- EXTRACTED TEXT:
[
https://issues.apache.org/jira/browse/HDFS-3590?page=com.atlassian.jira.plugin.system.issuetabpanels:comment-tabpanel&focusedCommentId=13405333#comment-13405333
]
Andy Isaacson commented on HDFS-3590:
-------------------------------------
I'm +1 on the concept of logging a message when IO is slow; I've used such log
messages successfully in the past to diagnose system problems.
At 5 seconds we'll see lots of log messages from systems with just generally
slow IO systems. It only takes 500 requests queued in front of you to delay
you for 5 seconds (or just one media error with firmware retry). This is fine
as a log message (it helps diagnose slowness) but a 5 second delay does not
justify a warning or error.
At 60 seconds we would probably not see any false positives and a warning or
error would be reasonable.

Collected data
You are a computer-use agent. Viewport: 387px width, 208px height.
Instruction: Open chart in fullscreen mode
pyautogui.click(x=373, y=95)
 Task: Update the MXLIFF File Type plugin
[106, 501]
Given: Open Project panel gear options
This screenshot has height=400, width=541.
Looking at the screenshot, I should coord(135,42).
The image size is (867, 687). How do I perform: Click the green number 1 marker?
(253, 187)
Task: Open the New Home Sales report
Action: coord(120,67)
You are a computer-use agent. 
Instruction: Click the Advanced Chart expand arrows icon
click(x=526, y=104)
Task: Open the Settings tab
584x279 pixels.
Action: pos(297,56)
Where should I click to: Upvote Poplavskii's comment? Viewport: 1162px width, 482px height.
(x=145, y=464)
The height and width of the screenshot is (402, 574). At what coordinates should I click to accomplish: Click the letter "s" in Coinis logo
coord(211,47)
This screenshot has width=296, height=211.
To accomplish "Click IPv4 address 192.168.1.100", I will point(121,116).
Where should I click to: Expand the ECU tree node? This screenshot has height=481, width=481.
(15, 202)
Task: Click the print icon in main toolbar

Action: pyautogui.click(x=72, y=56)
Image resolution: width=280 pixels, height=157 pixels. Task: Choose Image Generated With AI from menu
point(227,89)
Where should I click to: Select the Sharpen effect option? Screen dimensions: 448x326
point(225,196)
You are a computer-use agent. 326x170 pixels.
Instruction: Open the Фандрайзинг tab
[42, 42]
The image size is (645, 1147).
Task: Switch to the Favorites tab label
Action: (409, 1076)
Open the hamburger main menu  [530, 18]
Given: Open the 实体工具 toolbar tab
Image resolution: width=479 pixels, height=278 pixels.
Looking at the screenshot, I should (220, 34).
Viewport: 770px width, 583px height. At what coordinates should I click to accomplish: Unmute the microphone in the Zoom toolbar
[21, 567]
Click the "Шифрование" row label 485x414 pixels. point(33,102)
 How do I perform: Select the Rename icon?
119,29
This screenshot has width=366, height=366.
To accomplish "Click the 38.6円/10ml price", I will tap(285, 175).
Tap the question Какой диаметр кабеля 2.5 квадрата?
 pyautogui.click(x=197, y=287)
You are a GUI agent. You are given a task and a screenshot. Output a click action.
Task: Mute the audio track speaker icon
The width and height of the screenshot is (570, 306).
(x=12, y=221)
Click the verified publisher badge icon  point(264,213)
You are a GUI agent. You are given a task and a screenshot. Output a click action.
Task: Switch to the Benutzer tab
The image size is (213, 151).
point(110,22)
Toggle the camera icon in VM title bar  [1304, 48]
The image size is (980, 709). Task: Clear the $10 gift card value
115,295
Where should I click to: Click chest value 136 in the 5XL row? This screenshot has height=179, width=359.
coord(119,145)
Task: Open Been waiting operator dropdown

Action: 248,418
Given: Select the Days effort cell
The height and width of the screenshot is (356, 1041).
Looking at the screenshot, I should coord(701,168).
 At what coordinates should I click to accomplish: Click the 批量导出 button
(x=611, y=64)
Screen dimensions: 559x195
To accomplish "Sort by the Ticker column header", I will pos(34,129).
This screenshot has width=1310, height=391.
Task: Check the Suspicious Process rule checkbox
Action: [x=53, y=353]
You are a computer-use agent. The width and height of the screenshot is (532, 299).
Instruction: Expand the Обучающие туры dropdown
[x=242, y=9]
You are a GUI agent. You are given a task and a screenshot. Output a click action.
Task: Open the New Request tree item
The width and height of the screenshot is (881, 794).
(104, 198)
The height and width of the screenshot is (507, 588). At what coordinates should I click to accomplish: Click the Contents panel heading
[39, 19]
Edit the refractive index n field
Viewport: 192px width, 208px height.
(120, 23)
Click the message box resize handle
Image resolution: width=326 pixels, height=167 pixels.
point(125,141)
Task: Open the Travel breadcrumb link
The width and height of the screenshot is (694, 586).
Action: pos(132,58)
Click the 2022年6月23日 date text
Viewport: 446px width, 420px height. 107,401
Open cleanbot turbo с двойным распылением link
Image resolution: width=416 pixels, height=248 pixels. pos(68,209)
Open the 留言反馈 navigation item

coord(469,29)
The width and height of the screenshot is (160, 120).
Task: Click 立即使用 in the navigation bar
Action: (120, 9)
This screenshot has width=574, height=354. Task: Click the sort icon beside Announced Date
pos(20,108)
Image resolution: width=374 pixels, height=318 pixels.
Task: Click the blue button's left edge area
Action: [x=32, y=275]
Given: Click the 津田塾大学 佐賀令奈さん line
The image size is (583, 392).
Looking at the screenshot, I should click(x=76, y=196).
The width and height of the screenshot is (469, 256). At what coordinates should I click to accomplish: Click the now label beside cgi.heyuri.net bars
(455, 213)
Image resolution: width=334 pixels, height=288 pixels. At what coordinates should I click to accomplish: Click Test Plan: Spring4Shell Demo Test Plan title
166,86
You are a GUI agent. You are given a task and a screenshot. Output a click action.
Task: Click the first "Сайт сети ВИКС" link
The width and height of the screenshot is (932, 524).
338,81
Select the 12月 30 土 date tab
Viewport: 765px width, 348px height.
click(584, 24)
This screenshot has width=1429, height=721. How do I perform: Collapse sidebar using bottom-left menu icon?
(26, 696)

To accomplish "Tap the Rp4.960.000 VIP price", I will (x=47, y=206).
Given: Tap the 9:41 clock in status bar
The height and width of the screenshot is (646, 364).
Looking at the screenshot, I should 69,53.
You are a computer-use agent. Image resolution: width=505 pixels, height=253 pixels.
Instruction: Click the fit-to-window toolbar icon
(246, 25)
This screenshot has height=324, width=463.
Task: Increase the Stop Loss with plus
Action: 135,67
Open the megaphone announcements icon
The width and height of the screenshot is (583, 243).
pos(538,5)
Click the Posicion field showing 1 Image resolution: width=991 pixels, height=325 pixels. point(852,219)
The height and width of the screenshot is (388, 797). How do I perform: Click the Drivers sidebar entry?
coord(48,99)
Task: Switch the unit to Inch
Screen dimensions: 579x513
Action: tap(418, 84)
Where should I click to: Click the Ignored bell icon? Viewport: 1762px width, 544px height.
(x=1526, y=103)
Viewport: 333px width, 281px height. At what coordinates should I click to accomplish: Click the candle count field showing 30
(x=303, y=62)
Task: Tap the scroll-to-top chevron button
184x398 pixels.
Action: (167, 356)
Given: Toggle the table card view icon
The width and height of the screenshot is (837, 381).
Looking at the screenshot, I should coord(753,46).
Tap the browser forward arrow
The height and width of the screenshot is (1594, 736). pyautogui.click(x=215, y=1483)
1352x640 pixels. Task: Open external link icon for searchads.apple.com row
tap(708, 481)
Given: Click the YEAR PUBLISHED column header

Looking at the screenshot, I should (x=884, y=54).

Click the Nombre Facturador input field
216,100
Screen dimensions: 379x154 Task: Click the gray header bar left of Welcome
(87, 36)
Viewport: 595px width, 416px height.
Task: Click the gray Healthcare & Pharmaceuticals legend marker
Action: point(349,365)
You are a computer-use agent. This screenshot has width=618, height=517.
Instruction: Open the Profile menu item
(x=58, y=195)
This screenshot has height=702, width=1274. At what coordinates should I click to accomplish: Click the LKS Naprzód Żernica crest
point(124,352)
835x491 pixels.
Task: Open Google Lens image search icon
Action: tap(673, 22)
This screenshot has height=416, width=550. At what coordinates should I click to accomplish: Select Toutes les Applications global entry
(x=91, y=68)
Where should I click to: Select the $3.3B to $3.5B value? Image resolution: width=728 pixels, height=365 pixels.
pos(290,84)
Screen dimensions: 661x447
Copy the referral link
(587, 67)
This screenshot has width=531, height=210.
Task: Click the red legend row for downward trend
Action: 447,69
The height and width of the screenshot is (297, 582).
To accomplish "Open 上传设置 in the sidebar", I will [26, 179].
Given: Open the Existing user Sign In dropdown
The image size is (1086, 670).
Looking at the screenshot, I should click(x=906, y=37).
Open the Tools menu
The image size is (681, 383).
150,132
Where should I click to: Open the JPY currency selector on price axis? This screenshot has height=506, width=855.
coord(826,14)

- PROBLEM REQUIREMENTS: Continue the comment about logging slow IO in HDFS from where it stops.

- EXPECTED ANSWER:
The message should be rate-limited (you don't want your log messages to
generate additional IO load causing the problem to get worse) and should
include the actual elapsed time to 1ms accuracy if possible.
> Print a WARN if the edit log sync period takes more than X time units
> ---------------------------------------------------------------------
>
> Key: HDFS-3590
> URL: https://issues.apache.org/jira/browse/HDFS-3590
> Project: Hadoop HDFS
> Issue Type: Improvement
> Components: name-node
> Reporter: Harsh J
> Priority: Minor
>
> If an logSync operation, which happens for calls such as FS#create() after
> the edit has been made at the NN metadata, takes longer than X seconds (I'd
> say if it took more than a minute, there's something really wrong with the
> volume it probably got stuck on), we should log a WARN with the volume that
> may have particularly caused it. This helps track down, if an NN runs with
> multiple NFS volumes, which particular volume may have caused it, as there's
> no per-NN-dir metrics of any kind.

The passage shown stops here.